Input for this task »

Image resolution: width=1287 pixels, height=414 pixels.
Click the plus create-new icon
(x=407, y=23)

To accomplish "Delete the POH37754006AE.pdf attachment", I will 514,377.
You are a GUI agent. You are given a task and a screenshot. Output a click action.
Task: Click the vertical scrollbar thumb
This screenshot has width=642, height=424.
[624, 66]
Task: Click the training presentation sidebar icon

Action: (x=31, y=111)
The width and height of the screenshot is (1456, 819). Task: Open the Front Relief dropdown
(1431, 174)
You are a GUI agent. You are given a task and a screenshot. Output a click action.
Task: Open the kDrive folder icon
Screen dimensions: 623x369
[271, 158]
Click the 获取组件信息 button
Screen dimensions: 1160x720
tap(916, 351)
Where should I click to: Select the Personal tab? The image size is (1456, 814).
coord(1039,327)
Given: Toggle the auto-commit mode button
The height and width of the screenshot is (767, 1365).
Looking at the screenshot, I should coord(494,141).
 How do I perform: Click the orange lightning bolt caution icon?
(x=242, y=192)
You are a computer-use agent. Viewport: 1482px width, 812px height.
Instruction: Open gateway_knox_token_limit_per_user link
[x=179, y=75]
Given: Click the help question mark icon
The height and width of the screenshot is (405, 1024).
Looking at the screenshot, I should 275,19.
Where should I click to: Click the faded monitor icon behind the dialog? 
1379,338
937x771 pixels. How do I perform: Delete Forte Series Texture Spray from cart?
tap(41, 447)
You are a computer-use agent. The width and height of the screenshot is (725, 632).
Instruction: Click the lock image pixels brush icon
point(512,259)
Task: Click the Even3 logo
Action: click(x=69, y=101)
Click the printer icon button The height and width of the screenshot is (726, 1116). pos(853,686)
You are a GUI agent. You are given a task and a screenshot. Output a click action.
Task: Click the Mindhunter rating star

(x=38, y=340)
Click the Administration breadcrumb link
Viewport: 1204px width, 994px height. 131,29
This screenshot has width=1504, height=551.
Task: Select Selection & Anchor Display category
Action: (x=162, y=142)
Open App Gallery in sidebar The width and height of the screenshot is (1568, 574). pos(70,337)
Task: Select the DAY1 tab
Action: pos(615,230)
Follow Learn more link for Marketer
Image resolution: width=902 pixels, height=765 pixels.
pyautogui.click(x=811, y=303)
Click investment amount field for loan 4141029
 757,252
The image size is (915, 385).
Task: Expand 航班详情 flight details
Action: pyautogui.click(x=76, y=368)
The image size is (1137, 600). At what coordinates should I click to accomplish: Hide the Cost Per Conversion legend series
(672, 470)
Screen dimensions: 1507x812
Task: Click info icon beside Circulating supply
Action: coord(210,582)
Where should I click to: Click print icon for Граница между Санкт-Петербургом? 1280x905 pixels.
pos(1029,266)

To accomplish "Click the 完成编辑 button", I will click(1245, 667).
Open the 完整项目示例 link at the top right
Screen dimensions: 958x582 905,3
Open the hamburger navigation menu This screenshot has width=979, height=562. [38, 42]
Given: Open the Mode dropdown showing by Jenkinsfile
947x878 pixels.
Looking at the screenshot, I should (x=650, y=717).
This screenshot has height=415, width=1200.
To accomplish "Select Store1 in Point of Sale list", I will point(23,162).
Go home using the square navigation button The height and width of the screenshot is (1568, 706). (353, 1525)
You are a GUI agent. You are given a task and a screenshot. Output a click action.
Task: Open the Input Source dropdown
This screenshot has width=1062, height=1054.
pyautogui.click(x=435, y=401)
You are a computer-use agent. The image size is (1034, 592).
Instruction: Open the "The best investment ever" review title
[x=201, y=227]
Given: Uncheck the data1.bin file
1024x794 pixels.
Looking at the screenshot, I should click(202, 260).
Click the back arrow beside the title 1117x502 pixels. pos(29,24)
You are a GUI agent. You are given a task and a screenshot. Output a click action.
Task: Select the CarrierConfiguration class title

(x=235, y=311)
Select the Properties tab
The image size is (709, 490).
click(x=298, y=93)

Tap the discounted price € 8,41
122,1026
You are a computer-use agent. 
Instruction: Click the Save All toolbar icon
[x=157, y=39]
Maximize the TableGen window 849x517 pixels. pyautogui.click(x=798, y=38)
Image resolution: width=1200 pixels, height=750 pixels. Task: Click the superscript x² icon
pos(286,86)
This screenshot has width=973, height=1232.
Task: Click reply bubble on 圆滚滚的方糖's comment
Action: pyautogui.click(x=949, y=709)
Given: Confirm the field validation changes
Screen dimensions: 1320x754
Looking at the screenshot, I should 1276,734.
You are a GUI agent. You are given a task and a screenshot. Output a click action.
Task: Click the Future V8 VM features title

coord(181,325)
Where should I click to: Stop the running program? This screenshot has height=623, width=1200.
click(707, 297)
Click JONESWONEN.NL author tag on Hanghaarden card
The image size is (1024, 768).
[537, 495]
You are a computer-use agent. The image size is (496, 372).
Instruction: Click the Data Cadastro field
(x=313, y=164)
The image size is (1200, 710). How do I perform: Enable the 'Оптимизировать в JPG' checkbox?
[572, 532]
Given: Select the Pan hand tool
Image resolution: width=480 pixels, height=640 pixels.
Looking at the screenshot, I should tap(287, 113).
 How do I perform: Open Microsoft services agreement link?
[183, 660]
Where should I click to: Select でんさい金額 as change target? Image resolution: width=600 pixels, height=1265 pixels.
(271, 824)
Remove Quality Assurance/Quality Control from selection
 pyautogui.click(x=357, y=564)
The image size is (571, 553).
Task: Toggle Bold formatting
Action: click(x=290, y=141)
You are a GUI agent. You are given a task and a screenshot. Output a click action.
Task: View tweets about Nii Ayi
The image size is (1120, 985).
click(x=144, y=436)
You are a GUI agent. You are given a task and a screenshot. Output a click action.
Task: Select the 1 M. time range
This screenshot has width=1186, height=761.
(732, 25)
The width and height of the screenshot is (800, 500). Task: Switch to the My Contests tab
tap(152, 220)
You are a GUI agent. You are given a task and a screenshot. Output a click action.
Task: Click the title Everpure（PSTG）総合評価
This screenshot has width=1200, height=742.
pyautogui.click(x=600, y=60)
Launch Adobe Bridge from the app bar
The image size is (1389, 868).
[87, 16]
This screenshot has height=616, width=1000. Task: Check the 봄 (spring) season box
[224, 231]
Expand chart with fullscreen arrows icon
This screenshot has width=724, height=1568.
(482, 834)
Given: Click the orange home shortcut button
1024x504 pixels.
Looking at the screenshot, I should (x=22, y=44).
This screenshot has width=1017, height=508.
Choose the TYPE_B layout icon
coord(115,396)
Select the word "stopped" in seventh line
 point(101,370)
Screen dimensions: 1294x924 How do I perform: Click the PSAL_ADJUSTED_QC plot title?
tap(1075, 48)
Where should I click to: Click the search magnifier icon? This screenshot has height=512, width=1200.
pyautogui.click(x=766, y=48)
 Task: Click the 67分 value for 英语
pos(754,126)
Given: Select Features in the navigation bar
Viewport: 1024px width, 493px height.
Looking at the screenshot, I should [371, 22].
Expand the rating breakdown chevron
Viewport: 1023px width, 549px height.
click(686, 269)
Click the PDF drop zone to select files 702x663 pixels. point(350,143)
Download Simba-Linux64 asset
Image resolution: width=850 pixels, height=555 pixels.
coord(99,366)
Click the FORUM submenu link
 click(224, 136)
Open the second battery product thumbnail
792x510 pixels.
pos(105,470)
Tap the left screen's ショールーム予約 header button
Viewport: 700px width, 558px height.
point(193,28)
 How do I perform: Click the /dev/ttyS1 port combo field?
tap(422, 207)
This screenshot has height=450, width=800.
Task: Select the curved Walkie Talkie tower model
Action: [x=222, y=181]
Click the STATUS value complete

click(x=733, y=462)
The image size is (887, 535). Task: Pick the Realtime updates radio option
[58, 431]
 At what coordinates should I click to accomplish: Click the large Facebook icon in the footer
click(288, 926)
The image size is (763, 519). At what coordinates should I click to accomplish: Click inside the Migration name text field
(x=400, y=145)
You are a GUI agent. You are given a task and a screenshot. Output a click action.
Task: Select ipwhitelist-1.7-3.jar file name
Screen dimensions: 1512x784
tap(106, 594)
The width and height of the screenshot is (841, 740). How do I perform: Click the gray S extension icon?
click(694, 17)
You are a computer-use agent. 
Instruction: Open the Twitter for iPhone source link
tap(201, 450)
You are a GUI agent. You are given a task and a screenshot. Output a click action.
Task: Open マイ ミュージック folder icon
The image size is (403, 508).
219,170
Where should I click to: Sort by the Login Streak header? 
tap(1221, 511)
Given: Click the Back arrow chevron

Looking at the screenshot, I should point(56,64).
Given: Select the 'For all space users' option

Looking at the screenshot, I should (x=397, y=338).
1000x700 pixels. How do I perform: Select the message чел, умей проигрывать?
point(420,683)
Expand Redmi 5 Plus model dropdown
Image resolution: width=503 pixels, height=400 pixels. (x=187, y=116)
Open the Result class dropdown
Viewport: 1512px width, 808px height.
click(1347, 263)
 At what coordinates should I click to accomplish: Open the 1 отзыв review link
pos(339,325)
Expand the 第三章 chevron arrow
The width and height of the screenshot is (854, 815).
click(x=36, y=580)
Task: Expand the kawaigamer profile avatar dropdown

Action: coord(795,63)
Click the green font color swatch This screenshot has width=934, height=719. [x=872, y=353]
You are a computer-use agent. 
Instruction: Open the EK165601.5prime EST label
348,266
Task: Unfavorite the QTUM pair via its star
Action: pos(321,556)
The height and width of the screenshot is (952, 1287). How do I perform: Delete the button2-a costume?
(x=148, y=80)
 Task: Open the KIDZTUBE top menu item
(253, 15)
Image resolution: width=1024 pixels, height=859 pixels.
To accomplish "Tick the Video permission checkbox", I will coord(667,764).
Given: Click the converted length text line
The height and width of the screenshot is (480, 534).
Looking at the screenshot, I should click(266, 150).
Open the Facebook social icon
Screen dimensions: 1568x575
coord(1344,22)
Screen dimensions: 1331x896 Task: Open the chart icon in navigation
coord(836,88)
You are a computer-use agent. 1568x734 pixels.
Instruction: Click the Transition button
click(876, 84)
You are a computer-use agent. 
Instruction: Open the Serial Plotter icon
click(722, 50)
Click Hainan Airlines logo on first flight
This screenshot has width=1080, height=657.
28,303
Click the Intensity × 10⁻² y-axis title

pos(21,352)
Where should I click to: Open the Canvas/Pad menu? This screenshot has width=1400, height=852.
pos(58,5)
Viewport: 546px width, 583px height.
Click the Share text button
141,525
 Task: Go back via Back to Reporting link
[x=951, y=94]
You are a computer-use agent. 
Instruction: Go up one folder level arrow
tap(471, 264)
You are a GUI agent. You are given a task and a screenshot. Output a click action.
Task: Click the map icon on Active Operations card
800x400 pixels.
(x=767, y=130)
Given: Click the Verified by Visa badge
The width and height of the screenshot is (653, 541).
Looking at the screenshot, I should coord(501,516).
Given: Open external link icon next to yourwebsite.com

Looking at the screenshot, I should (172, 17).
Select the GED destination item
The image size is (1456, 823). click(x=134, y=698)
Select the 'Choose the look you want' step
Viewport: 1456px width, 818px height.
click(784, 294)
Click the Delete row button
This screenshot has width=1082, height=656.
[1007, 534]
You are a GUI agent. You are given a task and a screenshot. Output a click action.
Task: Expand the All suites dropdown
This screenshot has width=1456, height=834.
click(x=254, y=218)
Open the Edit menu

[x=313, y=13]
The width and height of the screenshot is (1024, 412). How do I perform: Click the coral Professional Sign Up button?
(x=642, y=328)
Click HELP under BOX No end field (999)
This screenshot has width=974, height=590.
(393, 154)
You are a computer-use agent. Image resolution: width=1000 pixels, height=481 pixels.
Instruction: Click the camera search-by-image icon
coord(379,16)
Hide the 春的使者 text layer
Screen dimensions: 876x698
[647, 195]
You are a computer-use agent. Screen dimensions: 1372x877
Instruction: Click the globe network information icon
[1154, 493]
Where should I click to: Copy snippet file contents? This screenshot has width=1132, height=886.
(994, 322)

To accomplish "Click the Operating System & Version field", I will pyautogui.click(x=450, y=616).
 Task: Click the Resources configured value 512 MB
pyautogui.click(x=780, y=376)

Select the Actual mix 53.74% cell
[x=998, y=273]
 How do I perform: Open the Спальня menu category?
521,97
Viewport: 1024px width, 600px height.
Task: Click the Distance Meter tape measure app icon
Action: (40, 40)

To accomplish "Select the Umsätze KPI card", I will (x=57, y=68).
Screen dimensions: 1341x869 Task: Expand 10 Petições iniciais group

Exercise aim » Tell how many lines in the material above have the string "home", using only the number.

Answer space » 2